For Holiday 2014: Will Shippers Be Able to Avoid Last Year’s Problems?

In January, we wrote a post title “Lessons from the Holiday 2013 Hacking and Shipping Fiasco.” That post dealt with the shipping delays by UPS and FedEx so that some shoppers did not get their presents delivered until after Christmas 2013.
To make sure that this big problem does not occur again for the 2014 holiday shopping season, UPS and FedEx have both undertaken a number of initiatives.
UPS is being particularly active in two ways: (1) asking retailers to move up their last dates for guaranteed deliveries of online orders and (2) beefing up its own infrastructure.
FIRST, as Laura StevensSuzanne Kapner, and Shelly Banjo report for the Wall Street Journal:
“UPS is trying to persuade E-commerce companies to hold their big sales in mid-December instead of in the countdown to Dec. 25. It also wants them to stagger special offers geographically — so a GoPro camera might be on sale one day in Texas and a different day in Florida.
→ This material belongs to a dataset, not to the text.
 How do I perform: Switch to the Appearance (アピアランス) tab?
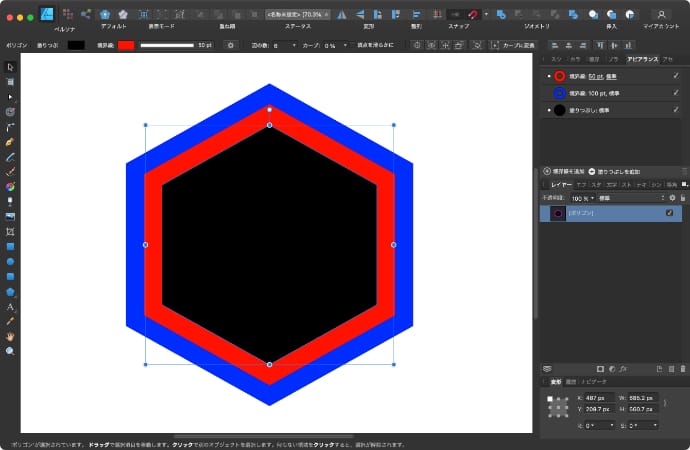[642, 60]
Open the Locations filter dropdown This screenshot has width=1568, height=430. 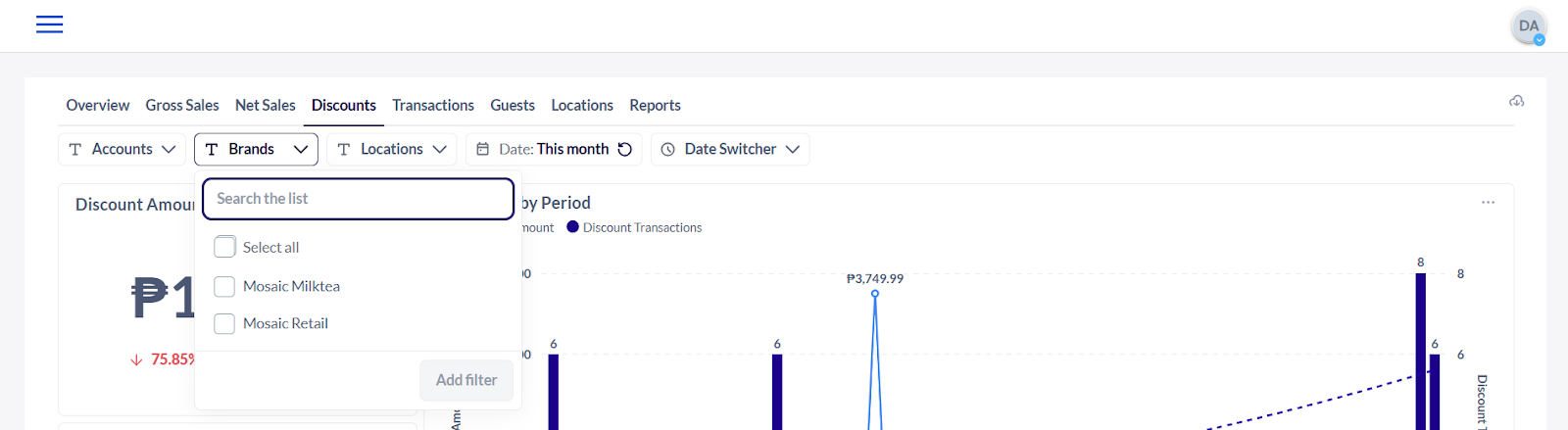click(392, 149)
Perhaps most of all, UPS is lobbying retailers to banish any and all free overnight-shipping offers on Dec. 23, as well as promotional E-mails going out that day.”
“If all else fails, UPS executives say they can’t guarantee they will ship anything that exceeds what retailers projected. UPS CEO David Abney says his company is more focused on providing retailers with options than cutting them off. ‘But,’ he adds, ‘you can’t just encourage everyone to say, ‘Hey, just wait and ship the last day.’”
Click the chart to see a WSJ video.

 

SECOND, as Mike O’Brien reports for Multichannel Merchant:
“UPS [has] plans for ensuring that delivery issues which plagued the 2013 holiday shopping season aren’t a rerun this year, including a $500 million capital outlay to fund initiatives like a 5% increase in sort capacity and a 10% increase in delivery capacity. Plans also call for use of a mobile distribution center than can be transported across the country by rail, as well as modular additions that can add bays to existing facilities to handle increased demand during peak periods.”
“‘We are ready to deliver, and we’ve been working on it since Dec. 26,[2013]” said Mark Wallace, vice-president of engineering for U.S. domestic operations at UPS. ‘We understand what happened so we have plans in place for 2014.’”
Click the image to read more from O’Brien.

 

This entry was posted in Part 2: Ownership, Strategy Mix, Online, Nontraditional, Part 5: Managing a Retail Business, Technology in Retailing and tagged , , , , , , , , , , , . Bookmark the permalink.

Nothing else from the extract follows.